Mansfield-based medical device firm Innovative Spinal Technologies Inc. has apparently ceased operations, according to published reports.
The company, based in the Cabot Business Park, has dismissed its staff and its plant is now vacant, according to a recent article in the Attleboro-based Sun Chronicle newspaper. The Innovative website is not currently accessible, and a call placed to the firm for comment went unanswered.

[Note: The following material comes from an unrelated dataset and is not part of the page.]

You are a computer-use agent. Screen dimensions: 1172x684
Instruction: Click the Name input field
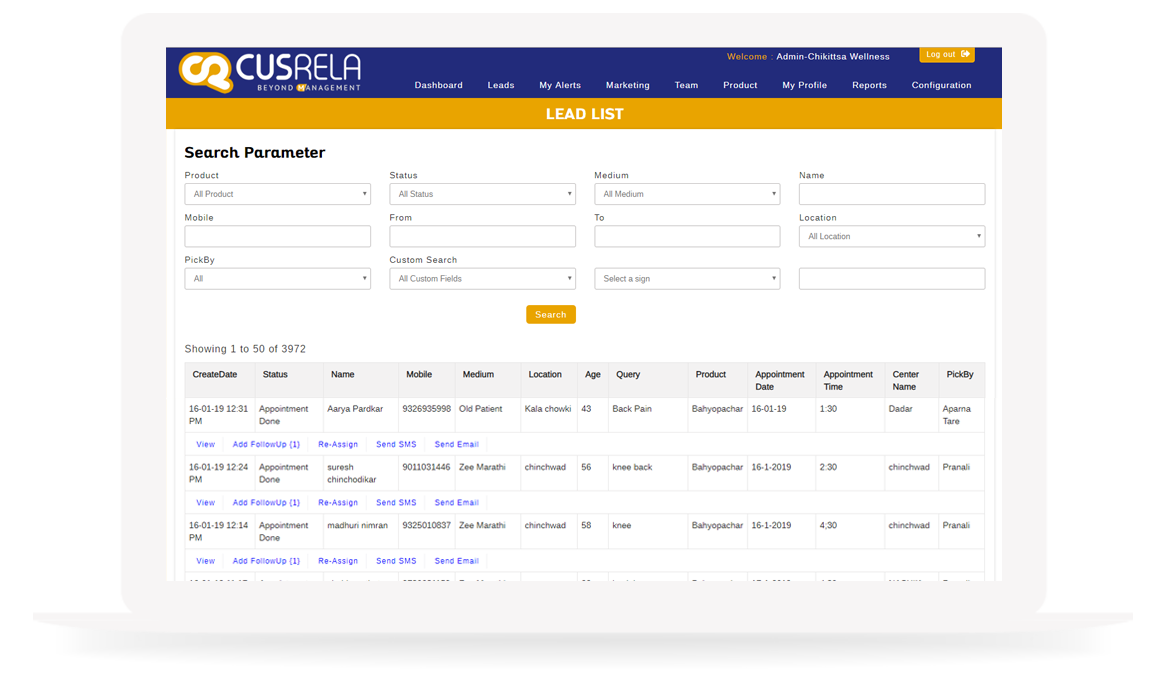[x=891, y=194]
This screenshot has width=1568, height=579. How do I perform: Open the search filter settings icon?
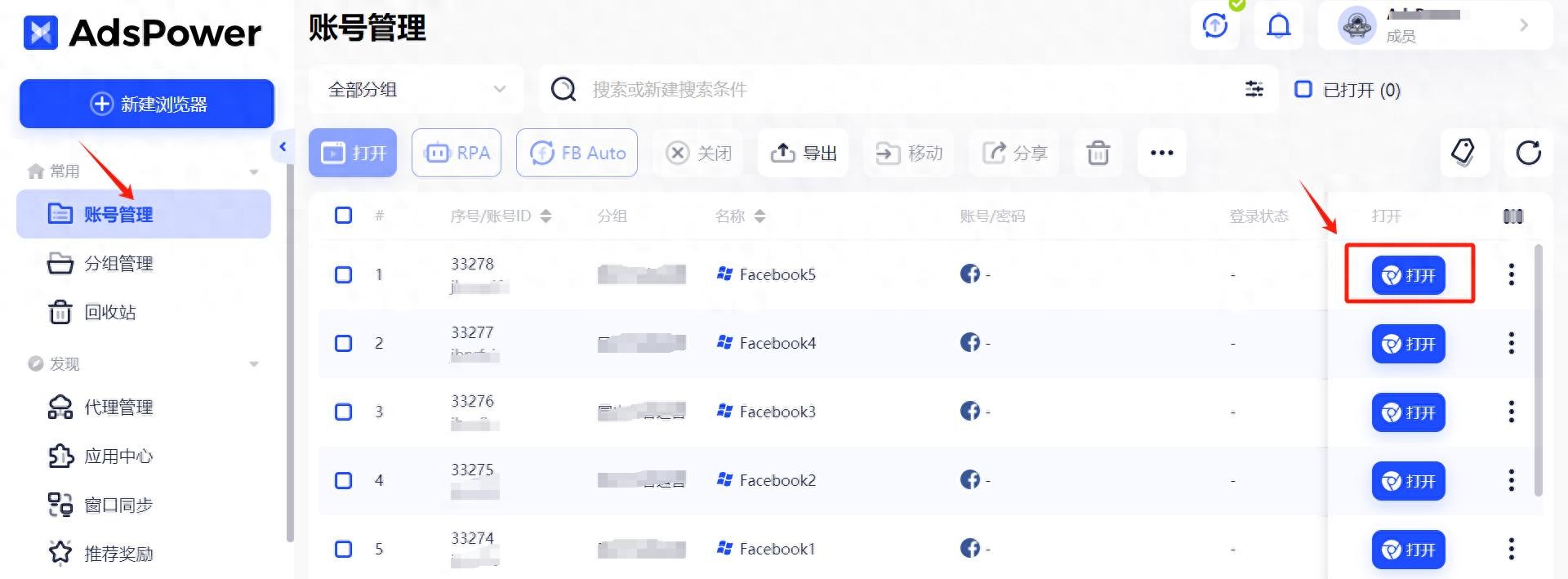click(x=1254, y=89)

The firm was launched in 2002 in Texas and was funded by a $6.2 million investment from backers that included General Electric Healthcare Technologies Inc. The company was focused on minimally invasive spine surgery and motion preservation. In 2005, it closed on a $39 million Series B round and relocated to the Boston area. According to the Sun Chronicle, Innovative had also cut a deal with the town of Mansfield to pay reduced local property taxes. After receiving the break, the firm expanded from six employees to 80 workers, the article claimed.

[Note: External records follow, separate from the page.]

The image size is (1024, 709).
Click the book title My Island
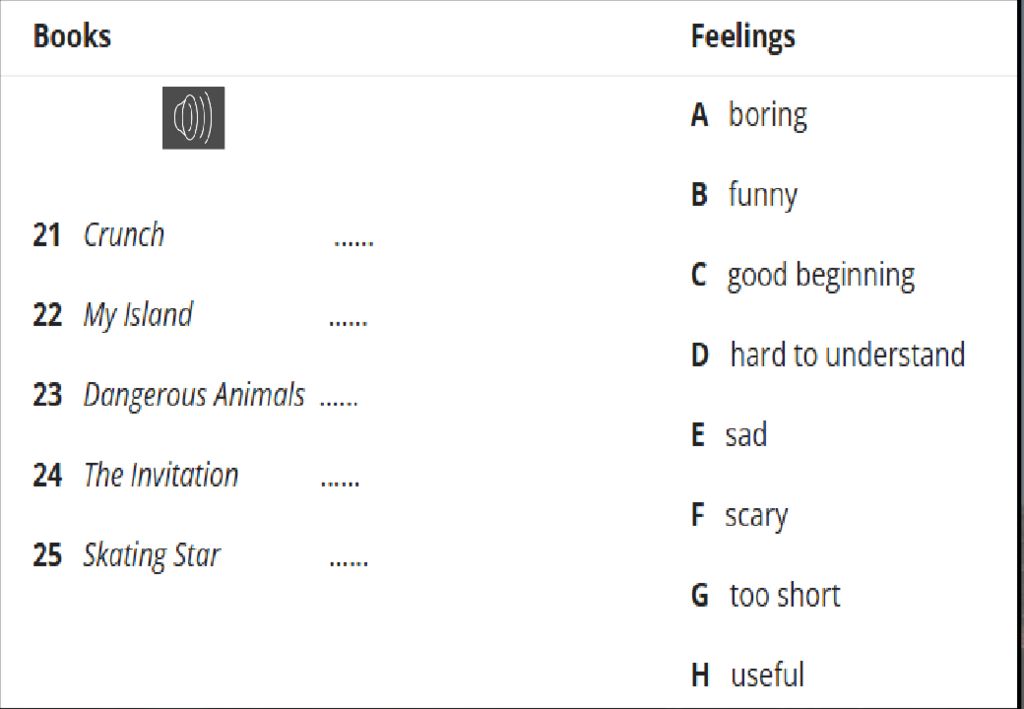[138, 315]
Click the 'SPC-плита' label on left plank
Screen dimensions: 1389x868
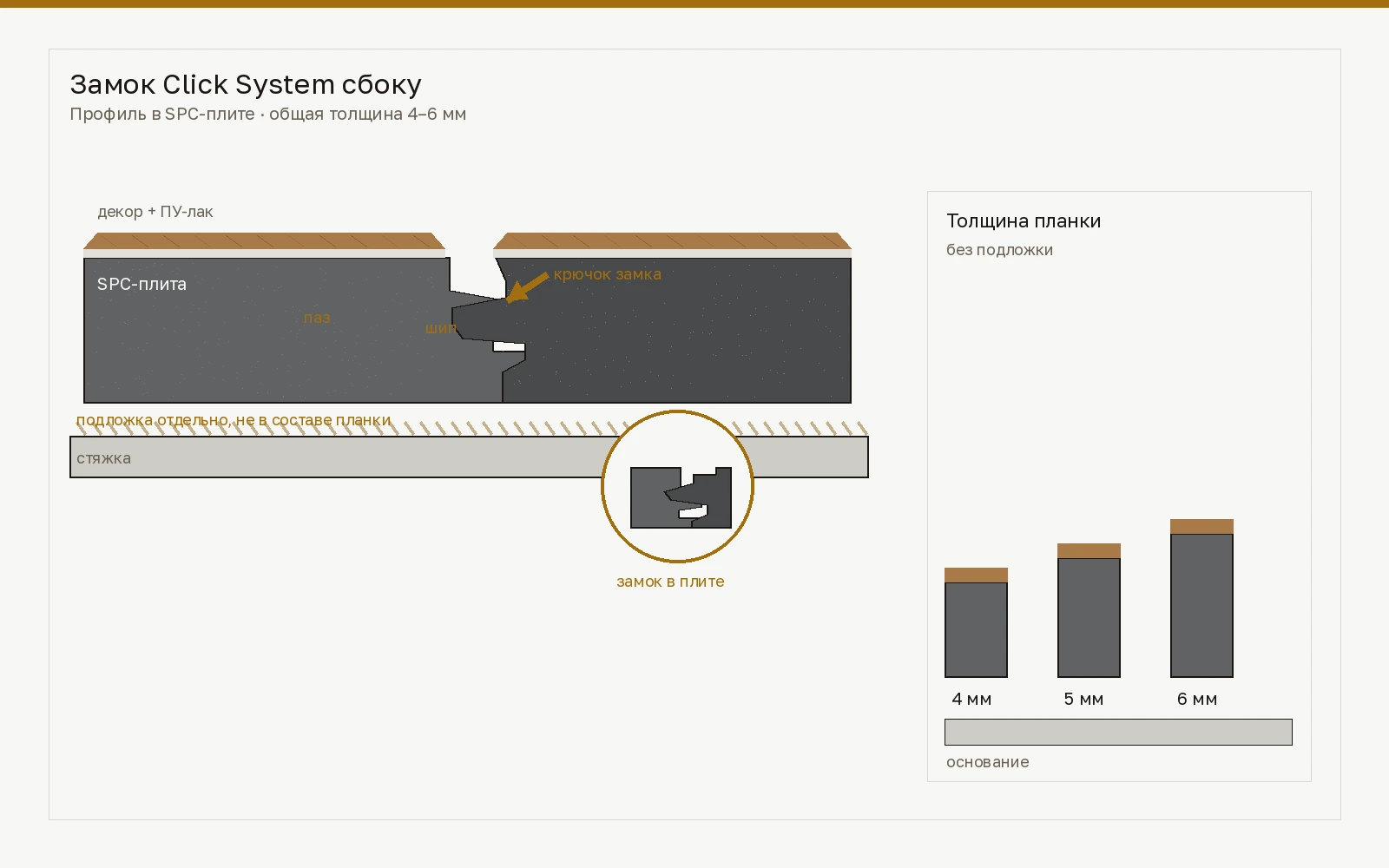click(x=142, y=284)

The firm isn’t the only life sciences-medical device company in the Cabot Business Park to shut down in recent months. Last summer, Spherics Inc. filed for bankruptcy after it was unable to raise any funds and auctioned off its equipment.
Spherics was developing systems based on proprietary bioadhesive polymers. These were intended to help drug compounds remain at a target absorptive site as long as needed to succeed. Four years ago, Spherics received a $2.5 million loan from MassDevelopment’s Emerging Technology Fund (ETF), which enabled it to move its headquarters and research operations to Mansfield from Rhode Island.